:: Assignment ::
Would you repeat the whole listing exactly?

:: The data ::
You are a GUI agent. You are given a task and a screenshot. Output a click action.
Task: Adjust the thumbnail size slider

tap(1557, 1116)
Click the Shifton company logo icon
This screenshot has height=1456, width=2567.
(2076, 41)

:: Answer area ::
You are a GUI agent. You are given a task and a screenshot. Output a click action.
Task: Adjust the thumbnail size slider

tap(1557, 1116)
Click the Shifton company logo icon
This screenshot has height=1456, width=2567.
(2076, 41)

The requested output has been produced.